Pro-Pyongyang Korean schools in Japan prepared for possible harassment or threat to their students Monday, the day after North Korea launched a rocket.
At a Korean elementary and junior high school in Osaka’s Higashiyodogawa Ward, teachers and police officers guarded commuting pupils and students at school gates.
“This is a place for children.
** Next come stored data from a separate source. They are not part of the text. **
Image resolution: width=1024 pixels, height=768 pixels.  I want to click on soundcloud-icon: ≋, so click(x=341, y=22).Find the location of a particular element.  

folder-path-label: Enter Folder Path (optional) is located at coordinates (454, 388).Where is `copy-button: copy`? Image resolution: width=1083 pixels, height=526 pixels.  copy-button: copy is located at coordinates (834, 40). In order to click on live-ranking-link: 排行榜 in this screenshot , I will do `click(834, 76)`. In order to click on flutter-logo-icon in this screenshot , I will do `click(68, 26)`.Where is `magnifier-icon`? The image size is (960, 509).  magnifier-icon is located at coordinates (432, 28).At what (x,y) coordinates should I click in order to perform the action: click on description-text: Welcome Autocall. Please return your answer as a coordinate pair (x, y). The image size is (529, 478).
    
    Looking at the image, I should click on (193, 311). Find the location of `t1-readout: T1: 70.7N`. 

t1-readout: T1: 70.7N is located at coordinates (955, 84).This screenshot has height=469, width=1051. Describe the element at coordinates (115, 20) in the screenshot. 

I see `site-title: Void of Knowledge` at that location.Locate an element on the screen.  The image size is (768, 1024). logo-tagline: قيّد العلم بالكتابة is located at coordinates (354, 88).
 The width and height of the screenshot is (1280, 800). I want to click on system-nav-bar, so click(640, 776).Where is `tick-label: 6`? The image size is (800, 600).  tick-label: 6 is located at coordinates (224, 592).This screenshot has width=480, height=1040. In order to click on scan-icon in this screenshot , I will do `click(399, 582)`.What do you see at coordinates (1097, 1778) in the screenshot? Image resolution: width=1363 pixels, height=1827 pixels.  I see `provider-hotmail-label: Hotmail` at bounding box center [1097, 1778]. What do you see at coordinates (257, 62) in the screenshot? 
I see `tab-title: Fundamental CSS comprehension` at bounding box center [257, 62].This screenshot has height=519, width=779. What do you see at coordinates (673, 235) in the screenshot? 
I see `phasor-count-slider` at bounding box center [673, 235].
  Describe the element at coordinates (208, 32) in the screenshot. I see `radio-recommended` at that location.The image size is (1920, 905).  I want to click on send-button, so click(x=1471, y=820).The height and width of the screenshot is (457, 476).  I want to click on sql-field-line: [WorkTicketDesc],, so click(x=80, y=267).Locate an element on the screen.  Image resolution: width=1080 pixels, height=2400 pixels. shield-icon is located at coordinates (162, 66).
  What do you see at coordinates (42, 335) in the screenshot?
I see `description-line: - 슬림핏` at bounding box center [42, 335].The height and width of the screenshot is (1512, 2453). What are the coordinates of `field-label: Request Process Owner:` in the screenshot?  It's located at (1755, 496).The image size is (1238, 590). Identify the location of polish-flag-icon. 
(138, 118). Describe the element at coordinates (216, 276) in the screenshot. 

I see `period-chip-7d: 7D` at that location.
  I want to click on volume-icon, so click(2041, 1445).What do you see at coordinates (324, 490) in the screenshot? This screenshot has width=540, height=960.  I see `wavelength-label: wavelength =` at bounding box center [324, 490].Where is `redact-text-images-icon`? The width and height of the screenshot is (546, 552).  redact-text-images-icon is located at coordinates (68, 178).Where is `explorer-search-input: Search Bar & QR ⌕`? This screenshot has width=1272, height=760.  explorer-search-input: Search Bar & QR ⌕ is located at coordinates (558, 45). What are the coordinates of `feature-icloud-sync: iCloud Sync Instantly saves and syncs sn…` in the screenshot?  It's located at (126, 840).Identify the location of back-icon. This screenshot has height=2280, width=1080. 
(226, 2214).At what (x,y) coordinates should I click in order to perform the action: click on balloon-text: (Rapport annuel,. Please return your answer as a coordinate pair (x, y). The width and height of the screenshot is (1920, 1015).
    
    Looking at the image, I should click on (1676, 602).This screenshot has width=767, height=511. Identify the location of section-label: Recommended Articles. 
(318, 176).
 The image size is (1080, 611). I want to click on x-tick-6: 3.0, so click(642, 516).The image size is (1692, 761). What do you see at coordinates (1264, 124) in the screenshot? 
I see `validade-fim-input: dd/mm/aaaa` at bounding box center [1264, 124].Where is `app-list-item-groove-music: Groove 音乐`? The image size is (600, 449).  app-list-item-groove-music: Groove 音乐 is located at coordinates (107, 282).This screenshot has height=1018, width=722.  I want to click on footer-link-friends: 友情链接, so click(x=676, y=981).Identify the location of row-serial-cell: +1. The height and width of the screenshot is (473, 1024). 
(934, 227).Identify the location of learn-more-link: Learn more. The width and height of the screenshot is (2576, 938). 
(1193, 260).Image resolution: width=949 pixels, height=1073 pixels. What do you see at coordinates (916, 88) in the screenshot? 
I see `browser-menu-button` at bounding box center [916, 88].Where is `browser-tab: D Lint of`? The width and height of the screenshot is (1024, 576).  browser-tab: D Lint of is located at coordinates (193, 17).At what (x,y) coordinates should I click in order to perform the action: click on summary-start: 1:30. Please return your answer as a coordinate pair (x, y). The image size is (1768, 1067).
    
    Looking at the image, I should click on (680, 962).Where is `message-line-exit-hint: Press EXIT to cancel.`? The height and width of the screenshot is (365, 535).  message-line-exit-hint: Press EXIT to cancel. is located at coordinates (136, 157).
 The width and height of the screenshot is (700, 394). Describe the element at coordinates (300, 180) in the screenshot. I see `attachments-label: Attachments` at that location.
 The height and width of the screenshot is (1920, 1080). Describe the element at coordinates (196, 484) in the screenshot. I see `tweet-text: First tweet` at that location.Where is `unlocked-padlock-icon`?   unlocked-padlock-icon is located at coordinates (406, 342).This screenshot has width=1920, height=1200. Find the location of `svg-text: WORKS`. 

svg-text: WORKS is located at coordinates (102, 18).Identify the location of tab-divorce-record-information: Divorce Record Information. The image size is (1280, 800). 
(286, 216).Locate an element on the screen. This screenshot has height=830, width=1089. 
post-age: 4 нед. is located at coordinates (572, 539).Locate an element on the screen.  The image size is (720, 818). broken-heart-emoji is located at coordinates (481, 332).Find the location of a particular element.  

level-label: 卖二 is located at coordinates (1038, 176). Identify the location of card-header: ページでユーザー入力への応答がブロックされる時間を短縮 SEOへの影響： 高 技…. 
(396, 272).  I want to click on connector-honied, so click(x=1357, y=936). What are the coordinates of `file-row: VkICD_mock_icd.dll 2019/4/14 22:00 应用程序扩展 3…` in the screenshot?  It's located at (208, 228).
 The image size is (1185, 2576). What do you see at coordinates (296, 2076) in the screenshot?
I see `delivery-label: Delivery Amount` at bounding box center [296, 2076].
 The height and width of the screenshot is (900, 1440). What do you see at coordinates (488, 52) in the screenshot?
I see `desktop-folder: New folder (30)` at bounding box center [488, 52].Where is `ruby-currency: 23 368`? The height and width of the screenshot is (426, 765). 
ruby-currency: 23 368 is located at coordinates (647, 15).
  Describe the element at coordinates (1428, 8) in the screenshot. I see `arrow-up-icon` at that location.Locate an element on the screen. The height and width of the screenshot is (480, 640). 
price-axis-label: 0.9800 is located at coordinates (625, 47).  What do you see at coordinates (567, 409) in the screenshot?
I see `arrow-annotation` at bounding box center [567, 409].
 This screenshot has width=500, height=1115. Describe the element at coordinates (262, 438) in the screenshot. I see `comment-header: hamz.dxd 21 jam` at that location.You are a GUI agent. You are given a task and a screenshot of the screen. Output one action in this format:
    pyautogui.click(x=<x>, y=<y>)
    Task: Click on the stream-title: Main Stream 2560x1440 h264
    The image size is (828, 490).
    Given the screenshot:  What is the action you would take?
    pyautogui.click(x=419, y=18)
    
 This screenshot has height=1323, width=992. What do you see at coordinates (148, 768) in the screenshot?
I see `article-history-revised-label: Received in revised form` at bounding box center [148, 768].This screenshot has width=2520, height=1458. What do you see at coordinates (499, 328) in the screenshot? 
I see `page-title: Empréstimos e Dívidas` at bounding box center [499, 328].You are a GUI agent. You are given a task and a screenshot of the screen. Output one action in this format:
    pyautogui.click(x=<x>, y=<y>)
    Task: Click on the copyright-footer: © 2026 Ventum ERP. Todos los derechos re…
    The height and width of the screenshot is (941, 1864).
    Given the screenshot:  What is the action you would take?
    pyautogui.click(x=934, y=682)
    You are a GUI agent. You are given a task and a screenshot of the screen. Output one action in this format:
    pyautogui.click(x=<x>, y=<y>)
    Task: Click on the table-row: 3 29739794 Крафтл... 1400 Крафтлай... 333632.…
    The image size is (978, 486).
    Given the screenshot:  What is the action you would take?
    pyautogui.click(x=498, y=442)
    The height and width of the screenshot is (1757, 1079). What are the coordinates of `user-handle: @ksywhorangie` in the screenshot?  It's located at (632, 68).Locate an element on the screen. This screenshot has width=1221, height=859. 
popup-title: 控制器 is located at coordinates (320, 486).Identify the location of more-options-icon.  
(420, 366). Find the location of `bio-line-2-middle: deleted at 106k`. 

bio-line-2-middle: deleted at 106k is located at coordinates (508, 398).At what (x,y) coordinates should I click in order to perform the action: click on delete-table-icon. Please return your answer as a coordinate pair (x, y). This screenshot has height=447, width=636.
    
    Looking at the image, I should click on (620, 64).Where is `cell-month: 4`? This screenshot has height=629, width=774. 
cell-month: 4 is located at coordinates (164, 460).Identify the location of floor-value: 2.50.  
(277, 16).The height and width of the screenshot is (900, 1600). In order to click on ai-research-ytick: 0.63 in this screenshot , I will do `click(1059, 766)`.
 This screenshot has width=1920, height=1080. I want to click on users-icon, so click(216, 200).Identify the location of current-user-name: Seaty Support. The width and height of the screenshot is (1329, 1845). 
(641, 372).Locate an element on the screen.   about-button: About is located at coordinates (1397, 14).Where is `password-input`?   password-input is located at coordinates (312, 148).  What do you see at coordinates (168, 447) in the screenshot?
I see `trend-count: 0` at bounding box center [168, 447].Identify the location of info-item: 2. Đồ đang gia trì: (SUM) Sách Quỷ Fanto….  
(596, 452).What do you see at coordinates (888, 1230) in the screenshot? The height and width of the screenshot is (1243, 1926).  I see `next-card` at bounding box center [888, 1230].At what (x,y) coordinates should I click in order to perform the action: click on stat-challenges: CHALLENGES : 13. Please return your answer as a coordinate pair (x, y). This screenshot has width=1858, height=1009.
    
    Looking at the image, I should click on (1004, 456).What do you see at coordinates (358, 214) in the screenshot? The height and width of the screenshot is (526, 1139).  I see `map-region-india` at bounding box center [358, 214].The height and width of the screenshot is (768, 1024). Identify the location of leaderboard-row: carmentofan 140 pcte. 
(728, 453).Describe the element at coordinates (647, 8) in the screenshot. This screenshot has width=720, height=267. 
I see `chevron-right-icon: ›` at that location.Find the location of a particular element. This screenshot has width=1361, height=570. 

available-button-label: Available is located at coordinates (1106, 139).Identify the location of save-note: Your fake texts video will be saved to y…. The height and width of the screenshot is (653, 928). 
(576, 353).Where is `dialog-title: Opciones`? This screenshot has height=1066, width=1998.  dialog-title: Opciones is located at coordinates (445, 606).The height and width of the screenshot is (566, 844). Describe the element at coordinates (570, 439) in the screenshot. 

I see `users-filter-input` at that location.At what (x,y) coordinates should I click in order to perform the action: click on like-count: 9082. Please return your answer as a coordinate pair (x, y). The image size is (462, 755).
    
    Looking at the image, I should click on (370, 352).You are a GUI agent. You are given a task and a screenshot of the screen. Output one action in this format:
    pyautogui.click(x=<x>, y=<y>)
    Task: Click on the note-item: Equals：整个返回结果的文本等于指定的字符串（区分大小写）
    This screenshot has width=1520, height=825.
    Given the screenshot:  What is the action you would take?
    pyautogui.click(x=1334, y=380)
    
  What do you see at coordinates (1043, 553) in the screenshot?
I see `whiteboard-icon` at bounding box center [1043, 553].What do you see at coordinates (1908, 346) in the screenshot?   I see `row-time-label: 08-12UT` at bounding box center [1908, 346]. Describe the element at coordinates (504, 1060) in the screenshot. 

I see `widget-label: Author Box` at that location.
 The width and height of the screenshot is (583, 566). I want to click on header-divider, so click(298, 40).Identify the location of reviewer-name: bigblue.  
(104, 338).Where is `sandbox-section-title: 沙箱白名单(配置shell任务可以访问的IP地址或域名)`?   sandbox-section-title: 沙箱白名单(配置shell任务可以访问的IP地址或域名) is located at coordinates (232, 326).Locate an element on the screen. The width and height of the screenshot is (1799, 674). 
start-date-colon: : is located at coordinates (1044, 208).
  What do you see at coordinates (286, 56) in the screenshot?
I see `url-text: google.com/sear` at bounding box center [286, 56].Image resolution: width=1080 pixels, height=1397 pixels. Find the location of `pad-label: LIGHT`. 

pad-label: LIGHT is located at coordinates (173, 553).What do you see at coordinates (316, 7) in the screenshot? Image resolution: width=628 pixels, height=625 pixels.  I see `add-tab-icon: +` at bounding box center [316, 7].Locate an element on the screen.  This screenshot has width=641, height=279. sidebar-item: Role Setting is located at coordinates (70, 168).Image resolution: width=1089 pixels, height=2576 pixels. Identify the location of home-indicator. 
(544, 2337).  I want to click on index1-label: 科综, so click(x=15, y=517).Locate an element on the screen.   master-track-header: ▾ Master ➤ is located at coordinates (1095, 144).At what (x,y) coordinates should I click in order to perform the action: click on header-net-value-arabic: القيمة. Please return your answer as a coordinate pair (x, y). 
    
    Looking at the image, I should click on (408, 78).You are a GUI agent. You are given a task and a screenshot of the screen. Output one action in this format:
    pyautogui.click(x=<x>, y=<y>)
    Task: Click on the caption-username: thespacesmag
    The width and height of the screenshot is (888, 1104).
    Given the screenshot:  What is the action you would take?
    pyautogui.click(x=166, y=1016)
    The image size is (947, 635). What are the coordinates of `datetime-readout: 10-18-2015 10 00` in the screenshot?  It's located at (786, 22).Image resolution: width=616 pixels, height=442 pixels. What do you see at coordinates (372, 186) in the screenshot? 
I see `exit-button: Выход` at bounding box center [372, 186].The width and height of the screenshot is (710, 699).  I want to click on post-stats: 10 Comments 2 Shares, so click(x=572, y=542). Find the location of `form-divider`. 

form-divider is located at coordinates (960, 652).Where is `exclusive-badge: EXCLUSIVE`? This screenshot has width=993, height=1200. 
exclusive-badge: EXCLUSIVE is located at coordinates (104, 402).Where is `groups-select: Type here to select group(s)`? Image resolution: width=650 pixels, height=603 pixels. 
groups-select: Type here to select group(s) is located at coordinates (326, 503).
We want to be left alone,” said a male worker at the school.
The 51-year-old father of a Korean school pupil in Hiroshima said, “Even though dangers to students have been reduced recently, I am still worried as a parent.”
He said he has “mixed feelings as a compatriot living in Japan” about North Korean nuclear tests or missile launches.
A Korean school teacher in Osaka said Pyongyang’s rocket launch was “part of the country’s space development program,” denying that it was a missile launch. “We shouldn’t make a fuss about it,” the teacher said.
In front of the Tokyo head office of the pro-Pyongyang General Association of Korean Residents in Japan, known as Chongryon, more police were mobilized than usual to guard the facility.
In 2002 after North Korea admitted it had abducted Japanese nationals in the 1970s and 1980s, and in 2006 after it launched ballistic missiles, some female students had their traditional Korean-style uniforms cut and schools received threatening phone calls hinting at killings.